Donde dije Diego…
Se dice popularmente, con todo el cinismo del mundo, pero también con todo realismo, que el que cambia de bando cuando las circunstancias vienen dadas y propicias es un traidor si va del nosotros a ellos, y es un convertido si la operación es a la inversa, es decir, del ellos al nosotros.
La figura del convertido –o converso, en términos más clásicos– puede ser objeto de sospechas, en función del entusiasmo o fogosidad con el que abrace las nuevas ideas, pero, a veces, según el contexto o la mala memoria de las gentes, puede ser bien recibido e incluso aclamado.
Casos los tenemos en gran cantidad si echamos una ojeada a la historia; desde el “marchemos francamente, y yo el primero, por la senda constitucional” de Fernando VII al caso del general Cabrera, que, de Tigre del Maestrazgo en el carlismo, pasó a difundir en 1875 un manifiesto poniéndose al lado de Alfonso XII “con la intención de salvar los principios que siempre he defendido, que yo quiero defender todavía y que espero me ayudaréis a defender, donde estaré a vuestro lado y donde moriré”.
Es muy difícil juzgar una conversión y demostrar su sinceridad; mejor a veces es no emitir veredictos personales, por seguir la máxima evangélica y a la espera de que algún día todos seamos conversos de nuestros pecados.
Se pueden observar, con todo, las actitudes de quienes, en momentos más próximos de la historia, hicieron auténticas cabriolas circenses para adaptarse al bando que les había caído en suerte en la guerra civil española, tanto en plena contienda como mucho tiempo después; se acuñó la piadosa –a veces certera– denominación de rojos o nacionales territoriales, pues la situación no era para menos. Pero no nos acomplejemos, pues idénticas conversiones se dieron en las otras guerras civiles de naciones europeas –a veces, con más saña si cabe–, concretamente en Italia y en Francia; en esta última, tras la victoria aliada, los teóricos combatientes del maquis alcanzaron cifras astronómicas, incluyendo a algún presidente posterior de esta República.

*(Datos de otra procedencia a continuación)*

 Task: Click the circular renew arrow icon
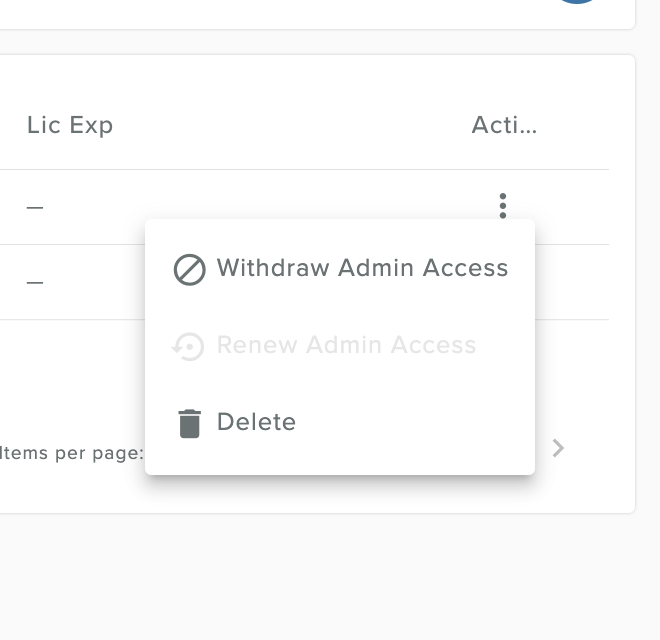coord(188,347)
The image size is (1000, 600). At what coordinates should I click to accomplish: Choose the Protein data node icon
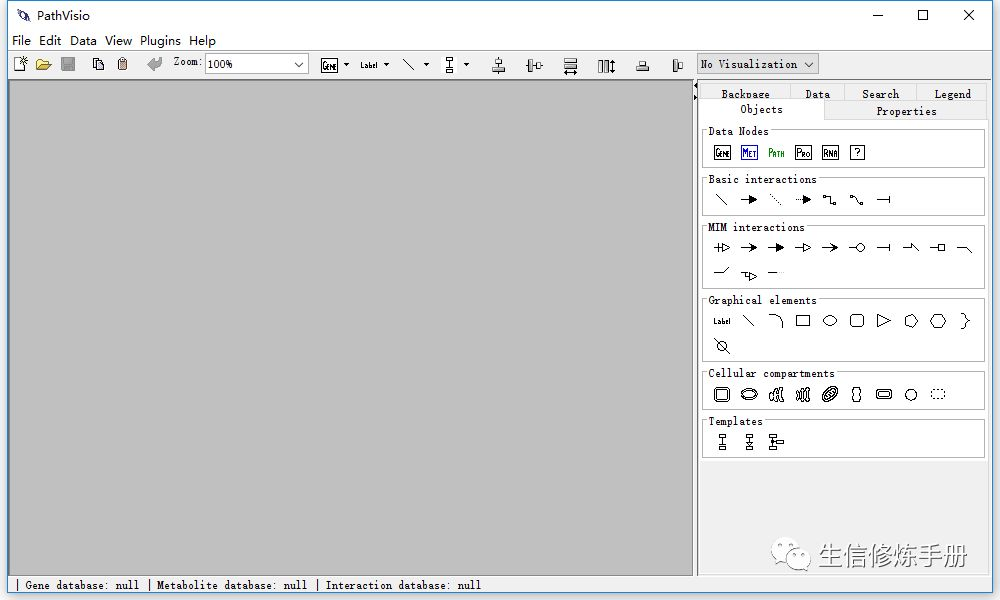point(803,152)
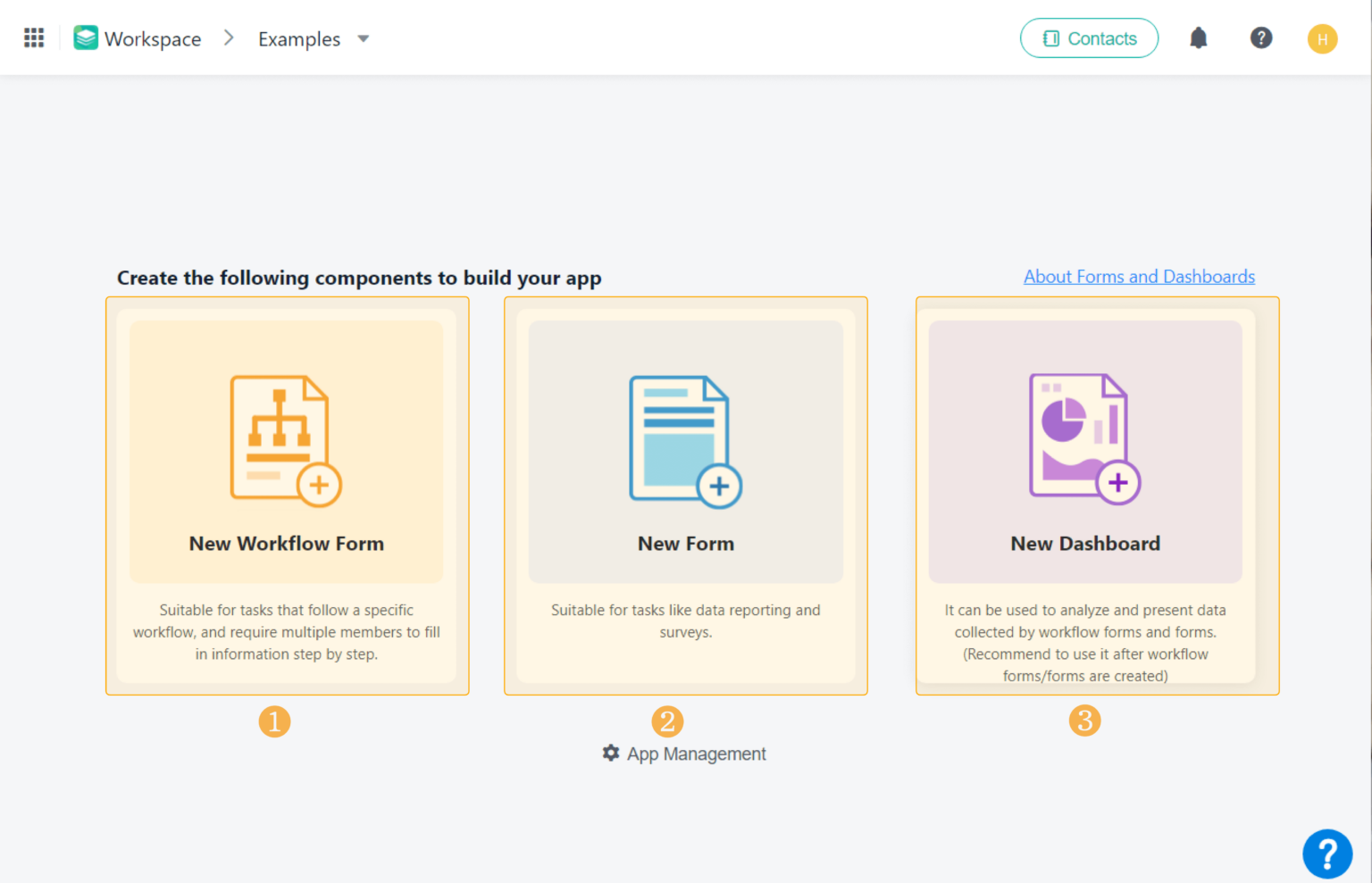Image resolution: width=1372 pixels, height=883 pixels.
Task: Click the breadcrumb chevron after Workspace
Action: click(229, 37)
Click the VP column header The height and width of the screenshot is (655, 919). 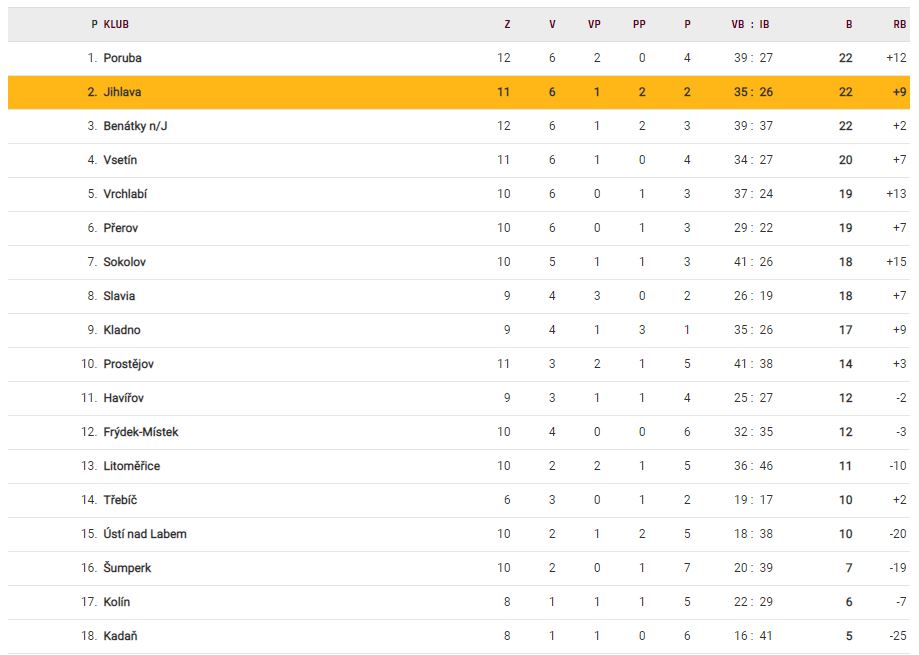(594, 24)
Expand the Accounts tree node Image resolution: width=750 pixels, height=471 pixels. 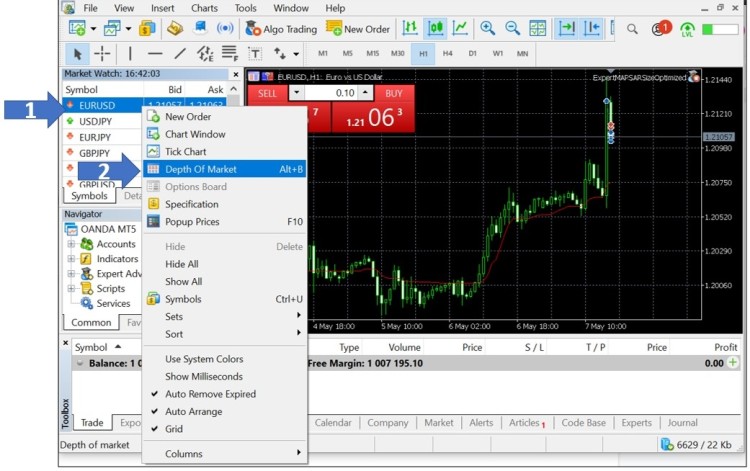(x=72, y=244)
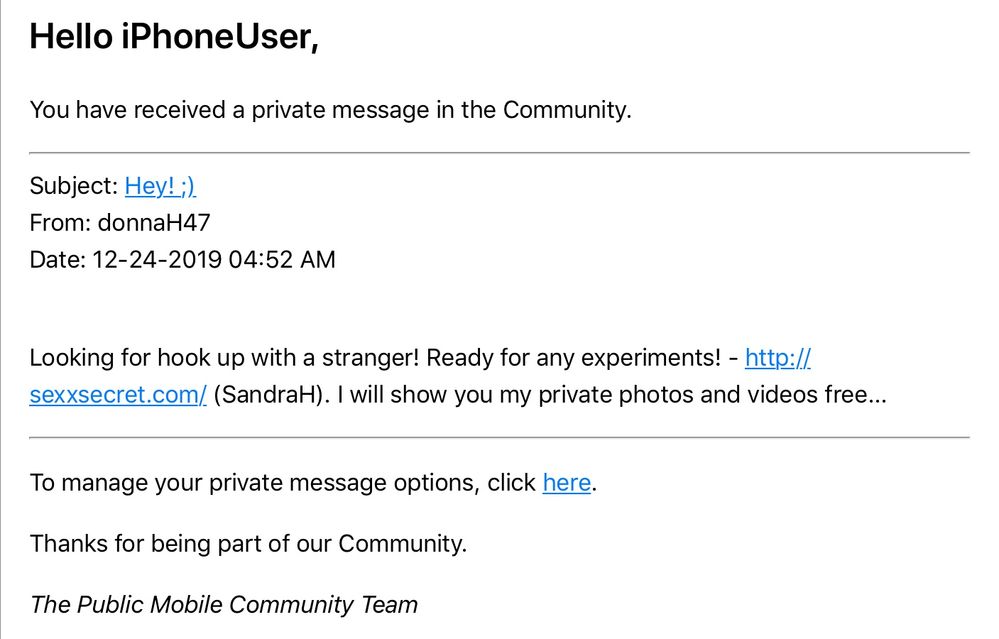Image resolution: width=999 pixels, height=639 pixels.
Task: Click the divider line below the message body
Action: point(499,437)
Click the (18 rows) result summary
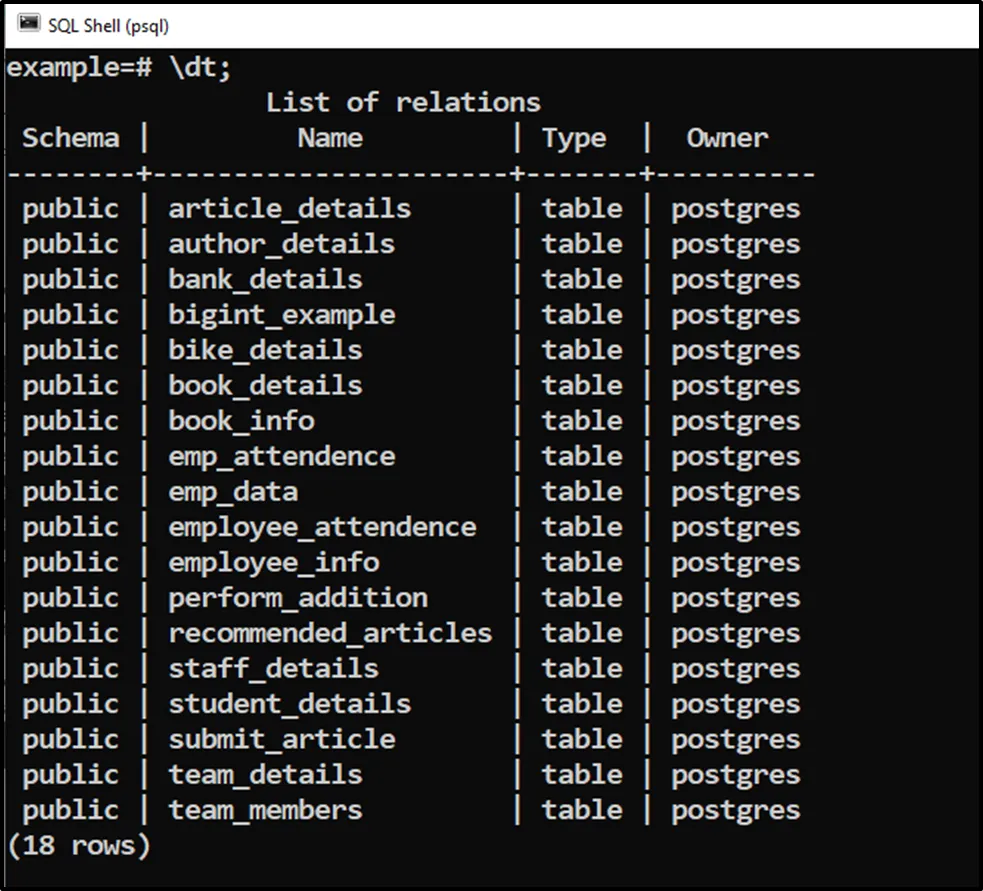Screen dimensions: 983x891 coord(79,846)
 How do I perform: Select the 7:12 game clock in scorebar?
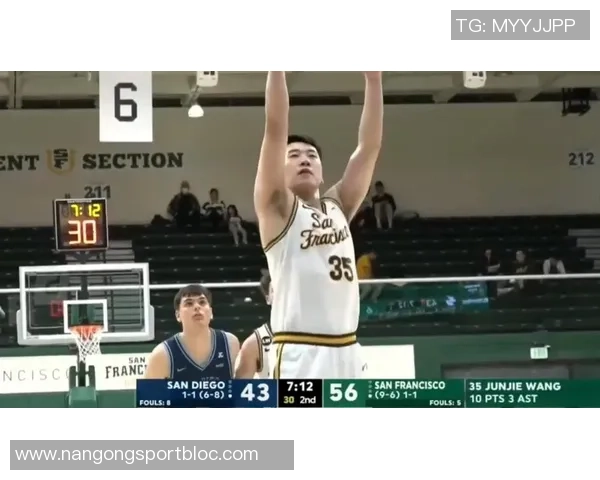point(300,386)
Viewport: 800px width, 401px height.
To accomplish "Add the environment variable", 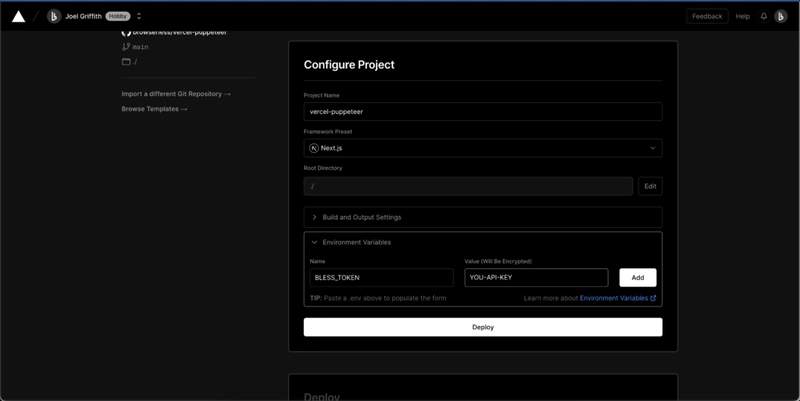I will [637, 277].
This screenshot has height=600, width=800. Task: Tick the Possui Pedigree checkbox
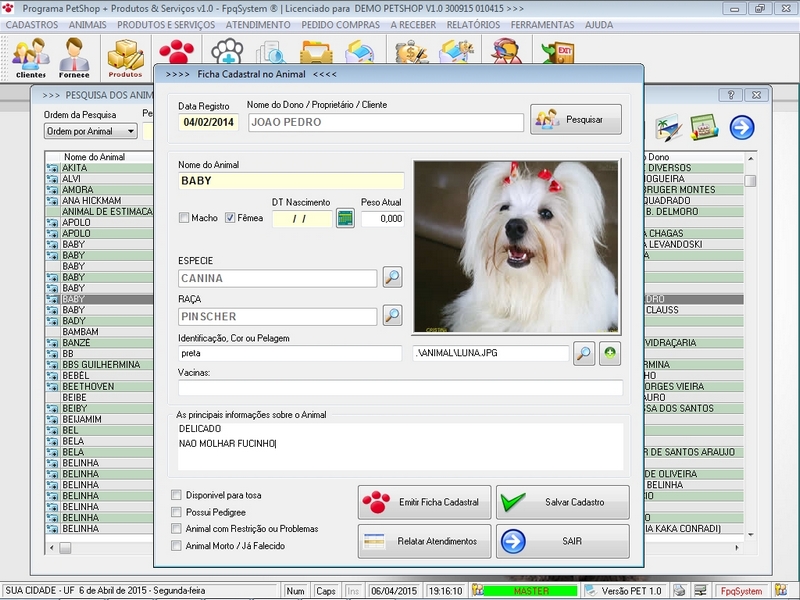tap(177, 512)
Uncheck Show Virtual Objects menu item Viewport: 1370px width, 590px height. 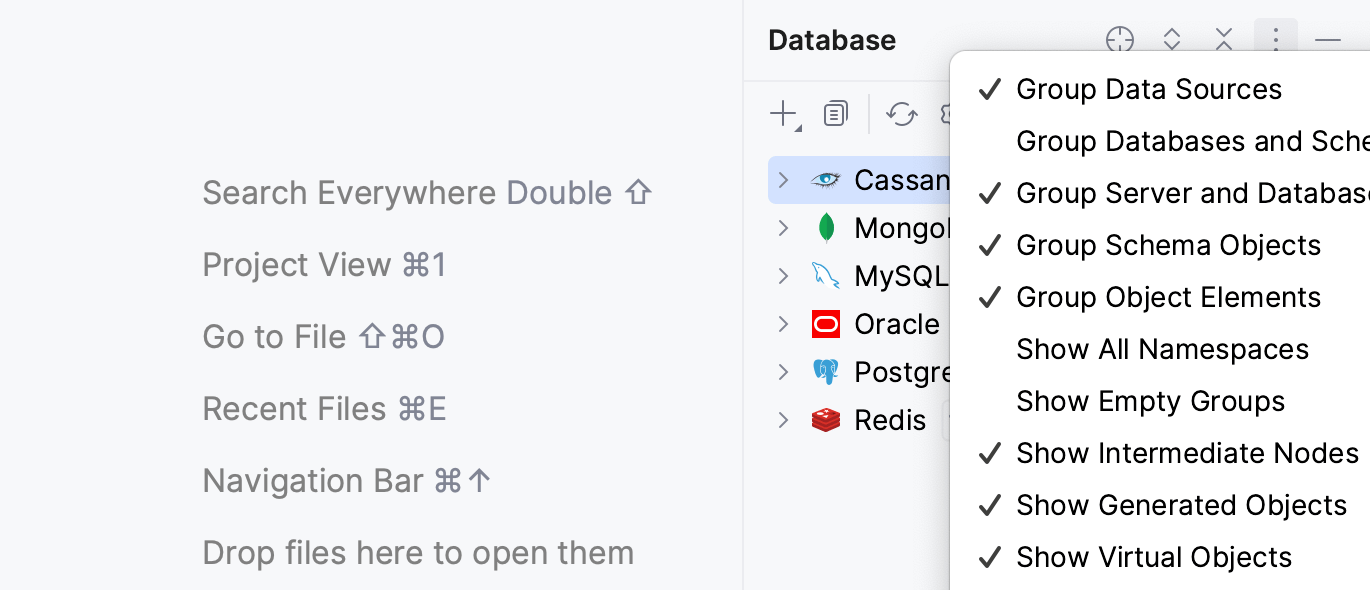tap(1154, 557)
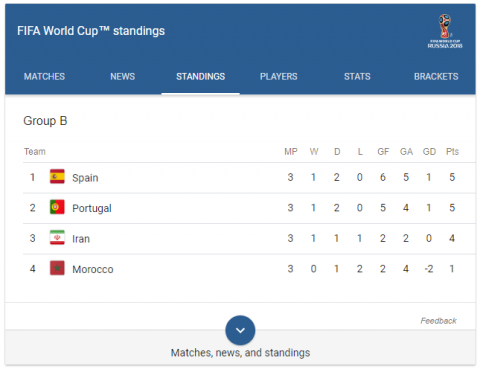Go to the STATS tab
This screenshot has height=372, width=480.
click(357, 77)
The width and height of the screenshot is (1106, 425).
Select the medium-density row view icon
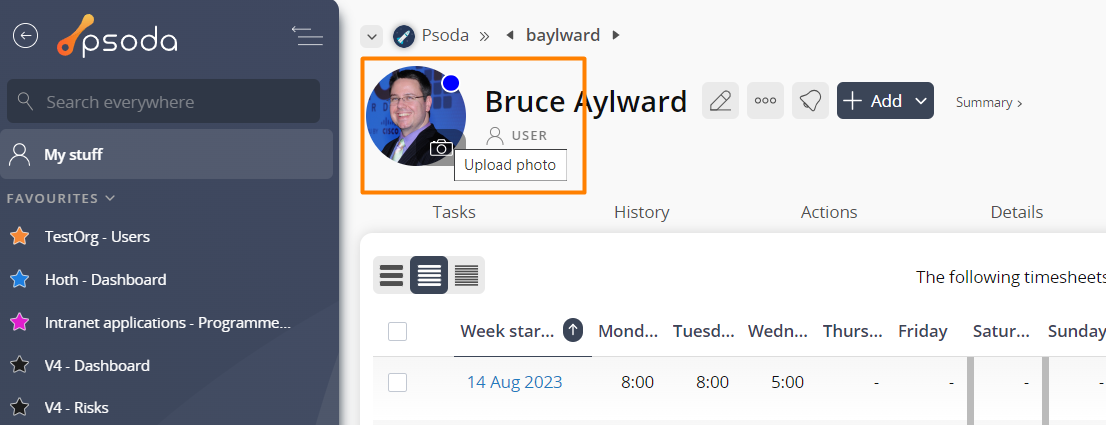429,275
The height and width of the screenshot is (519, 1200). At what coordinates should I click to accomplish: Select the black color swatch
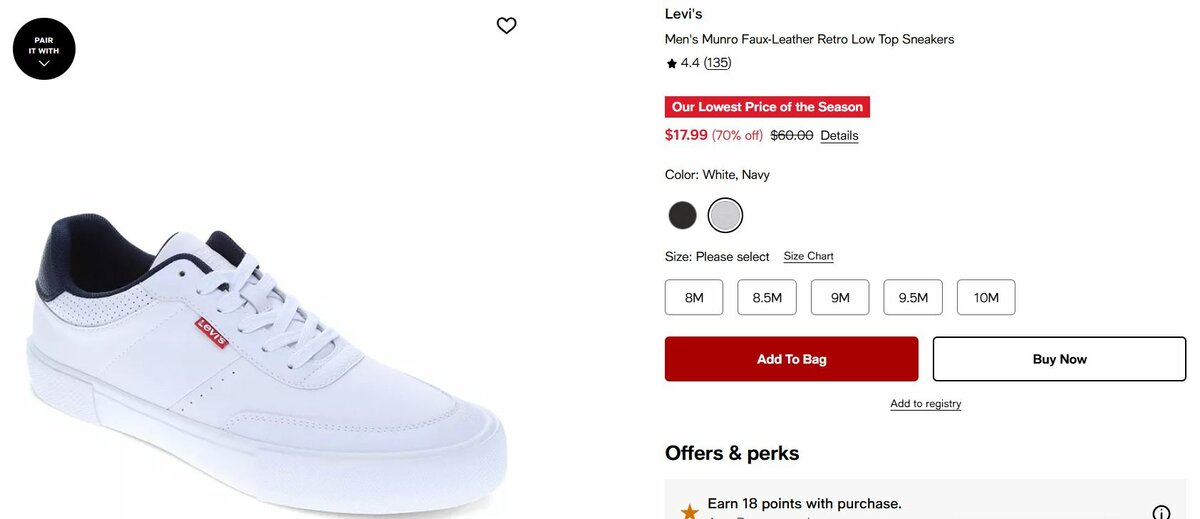[683, 215]

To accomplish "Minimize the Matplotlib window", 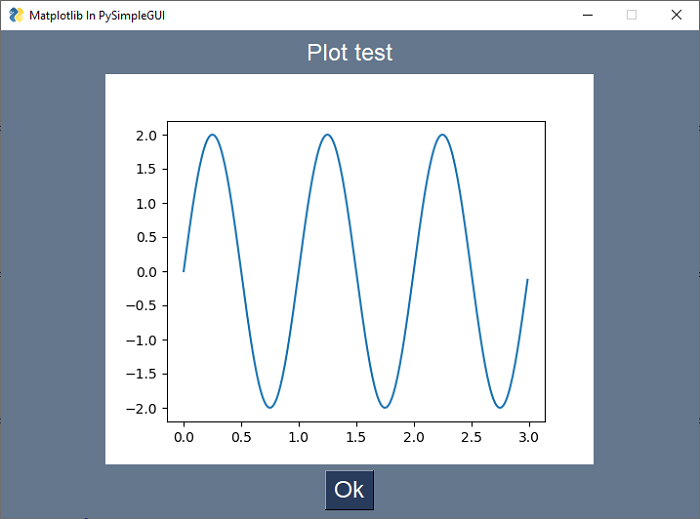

El espectáculo fue para morirse de risa, o de tristeza.
Por mi edad y mis circunstancias, solo puedo dar un testimonio directo limitado de lo que ocurrió en las postrimerías del franquismo y en la Transición, y el espectáculo fue para morirse de risa, o de tristeza, si tenemos en cuenta la fragilidad del ser humano; hubo transformaciones curiosas a montones, en las altas, medias y bajas esferas de la política, muchas de ellas en función del desapego natural de las masas a las hemerotecas. Para no caer en una falta de misericordia, evito citar nombres de los que conocí (en el último escalón citado, que me pilló más de cerca); diré que algunos pasaron de un azul radical a militancias, igualmente extremas, en UCD, PSOE o PC, e incluso alguno abrazó entusiásticamente secesionismos radicales.
Claro que hubo sinceros en esta vertiginosa evolución, pero fueron los menos, y, en todo caso, la pregunta del millón es el grado de conocimiento real de sus antiguas o modernas militancias; guardo para mi coleto la figura –estimo que sincera– de Dionisio Ridruejo, sobre la que algún día quizás escribiré.
Si aterrizamos en el presente y en un ámbito internacional, podemos observar que, ante el triunfo de Donald Trump, se está produciendo el mismo fenómeno; los ejemplos de Bill Gates o de Sam Altman pueden ser significativos, así como el Zuckerberg. Pero los casos van a continuar, qué duda cabe, y no nos extrañaría lo más mínimo que, en España, el propio presidente Sánchez se despepitara por obtener una especial atención del recién elegido, dados los antecedentes de nuestro personaje; todo ello, claro está, entre viajes a Waterloo o donde hiciera falta.
La política se ha convertido en el arte de la mentira.
Tampoco hay que escandalizarse mucho, ni de los ejemplos históricos ni de los de este momento, comprobados o augurados; primero, porque la política se ha convertido en el arte de la mentira; segundo, porque la memoria de los pueblos en general y de los votantes en particular es extremadamente débil, y, tercero, por el hecho ya mencionado antes de la volubilidad de la condición humana; en la Biblia tenemos sobrados ejemplos de aquel “pueblo de dura cerviz”, que a veces era obediente a Yahvé, a veces adoraba un becerro de oro, o, con pocos días de distancia, aclamaba con palmas a un Mesías o gritaba que lo crucificaran, cuando el demócrata de Pilatos sometió el problema a consulta popular.
No trato de envanecerme ni de colgarme medalla alguna, pero un servidor pretende mantenerse en la lealtad a unas creencias, a unas ideas y a unos valores esenciales; por vergüenza torera, por convicción personal de mente y corazón y porque no quiere que sus hijos y sus nietos algún día se avergüencen de llevar su apellido.